I use virtual mode because the underlying datatable is huge.

When I scroll right, if the last column is not fully shown in the view, then I see repeated calls to CellValueNeeded.

How can I fix this?

My thoughts:

  1. Why is CellValueNeed being repeatedly called for a partially visible column anyway? Perhaps I can fix the cause of this.

  2. Within CelValueNeeded - can I detect it is partially visible and return without processing?

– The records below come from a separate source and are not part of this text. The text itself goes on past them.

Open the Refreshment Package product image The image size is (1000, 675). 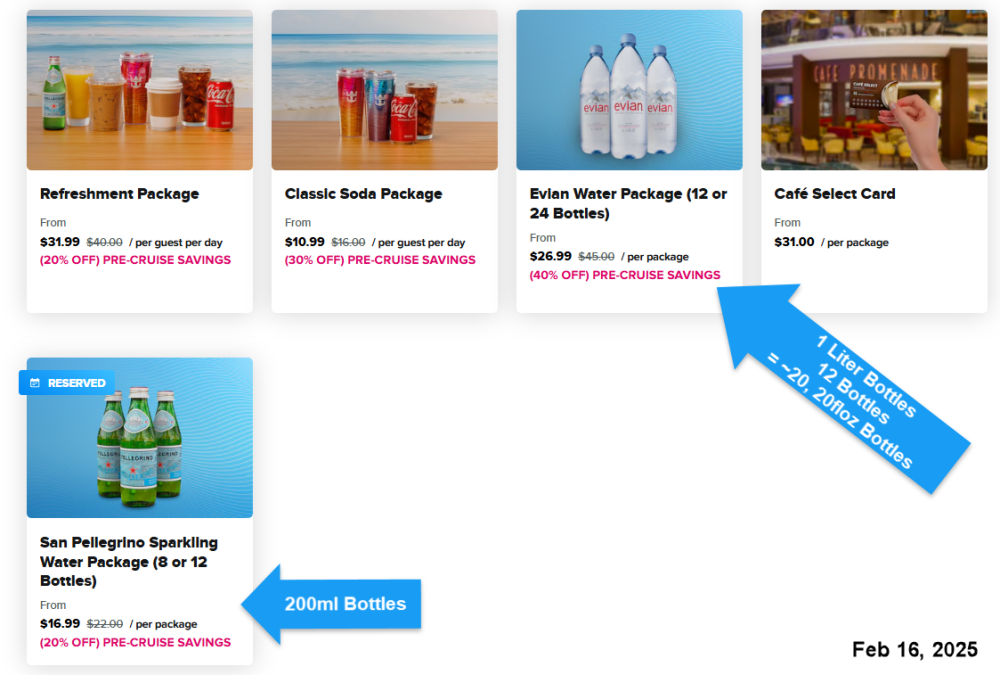(x=140, y=90)
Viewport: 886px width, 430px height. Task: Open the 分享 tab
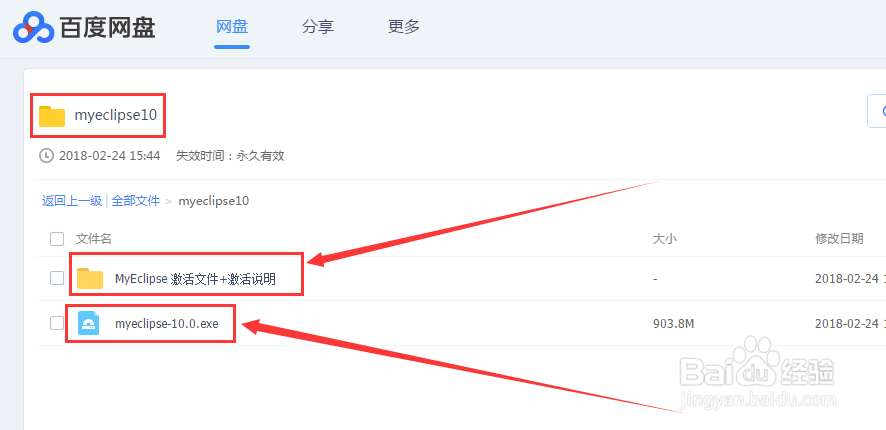pos(317,27)
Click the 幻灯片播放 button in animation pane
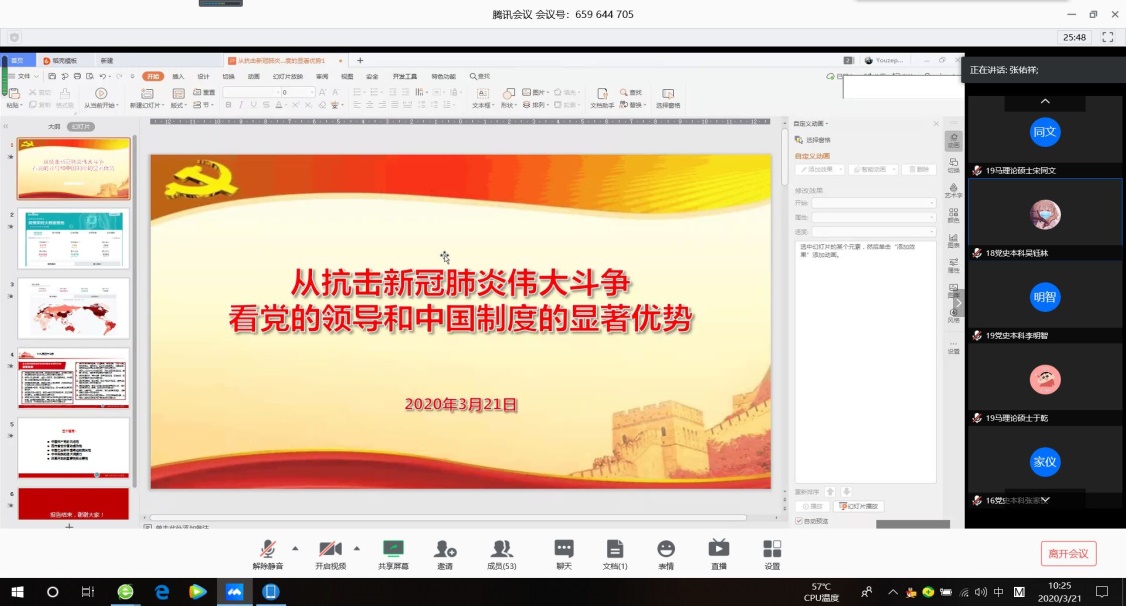 coord(860,506)
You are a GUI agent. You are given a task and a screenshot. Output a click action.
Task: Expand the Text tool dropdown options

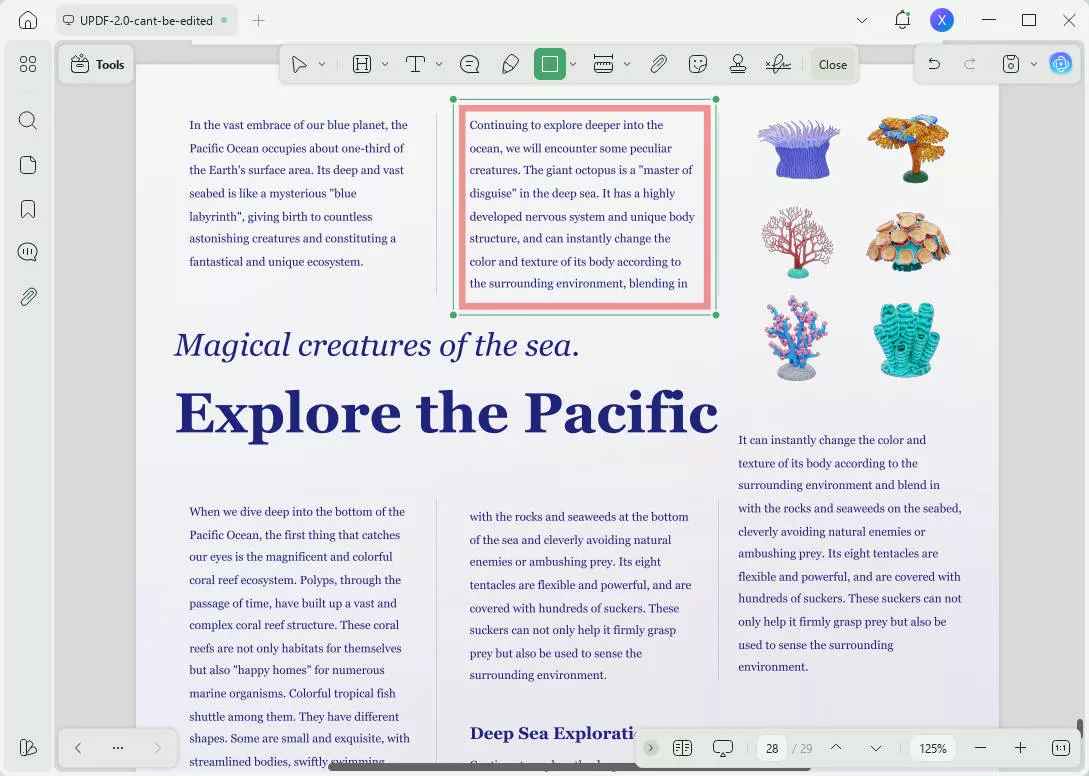[x=439, y=64]
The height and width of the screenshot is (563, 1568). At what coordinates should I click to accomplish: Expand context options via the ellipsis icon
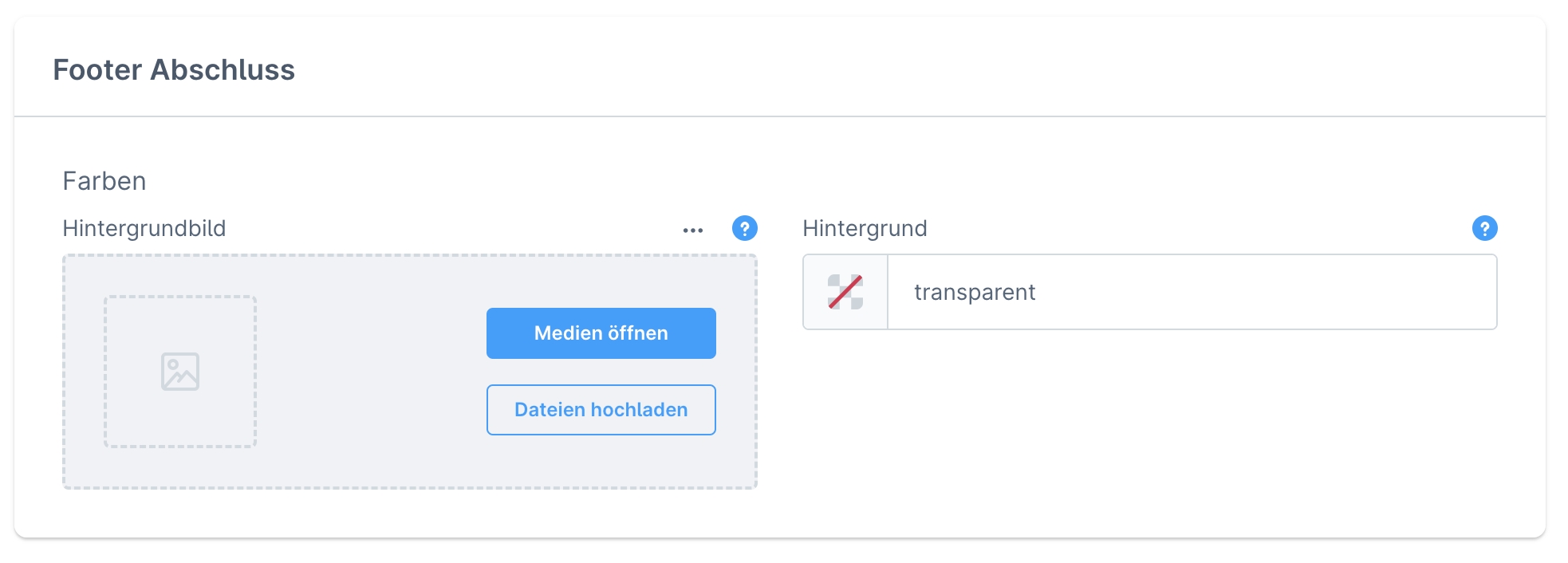692,230
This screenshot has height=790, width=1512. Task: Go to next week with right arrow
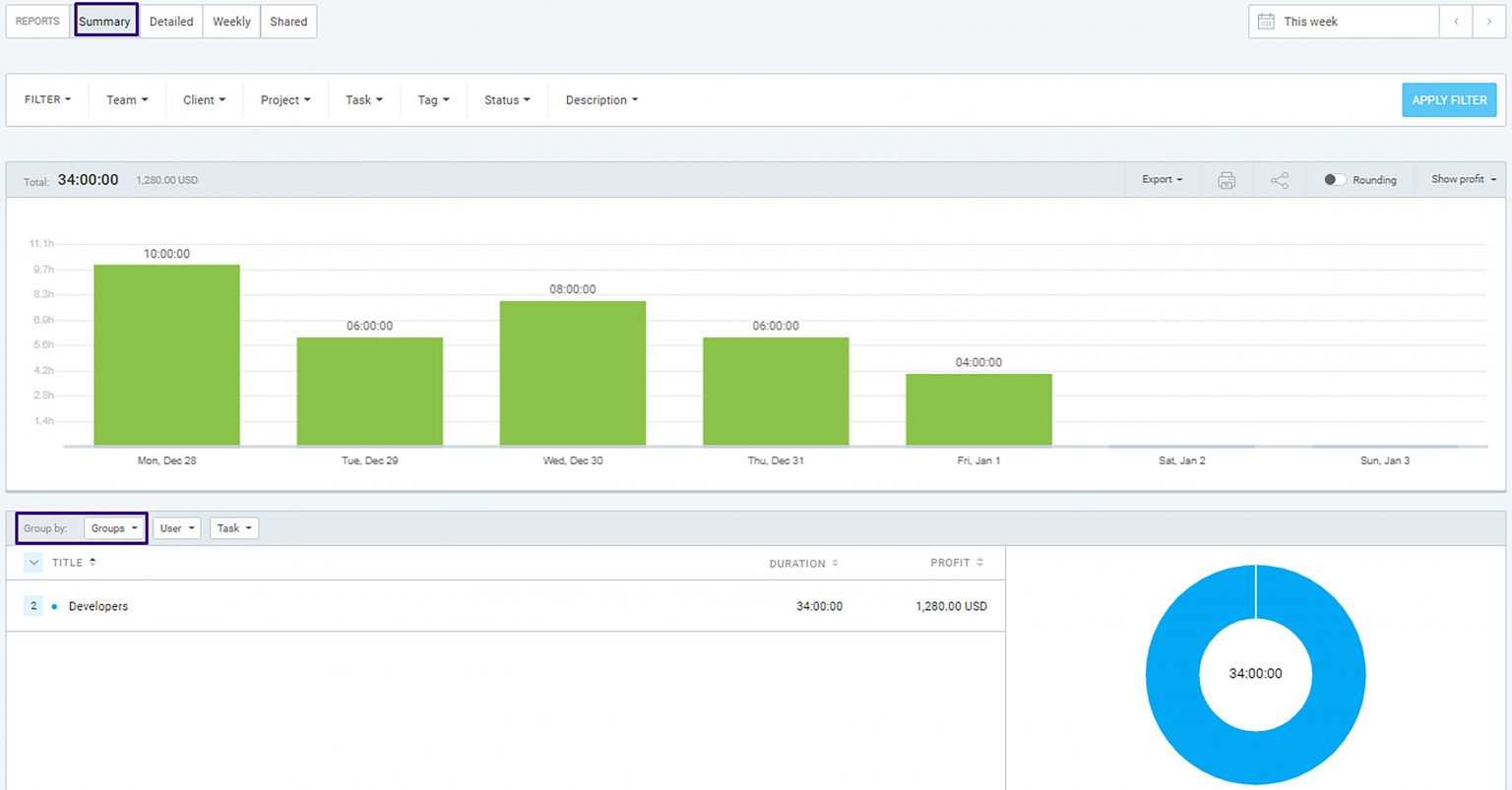[1488, 22]
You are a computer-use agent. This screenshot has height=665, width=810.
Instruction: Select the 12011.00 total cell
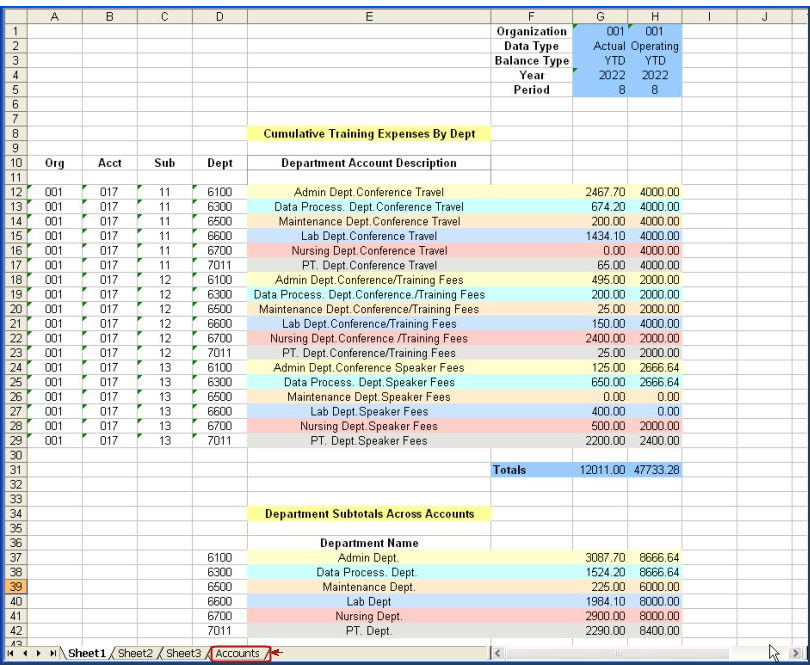point(600,469)
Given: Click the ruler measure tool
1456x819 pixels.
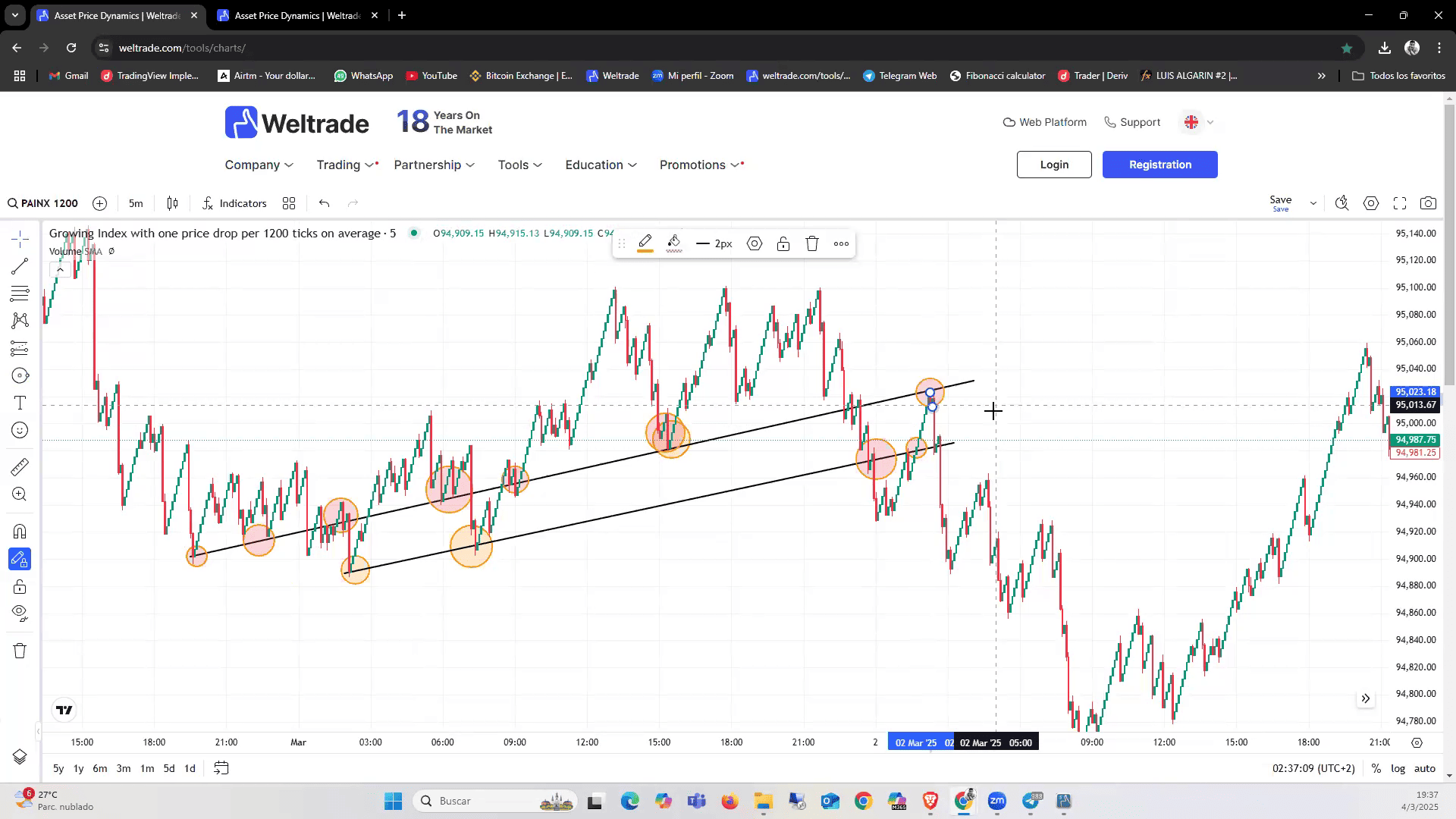Looking at the screenshot, I should point(20,467).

Both "Displayed" and "Visible" are true when I check the cell values.

My code:

private void grid_Data_CellValueNeeded(object sender, DataGridViewCellValueEventArgs e)
{
     Console.WriteLine("CellValue: " + e.RowIndex + " " + e.ColumnIndex);
     if (e.RowIndex > Grid.Rows.Count - 1)
        return;
     DataGridView gridView = sender as DataGridView;
     e.Value = Grid.Rows[e.RowIndex][e.ColumnIndex];
     gridView.Rows[e.RowIndex].HeaderCell.Value = (e.RowIndex).ToString();
}

EDIT1:

After Digitalsa1nt's answer I found a way to fix the issue. It is complicated because the first column is treated differently to the last column. AND it makes a difference if you are setting RowHeaders.

In CellValueNeed above, I now return if the following function is true.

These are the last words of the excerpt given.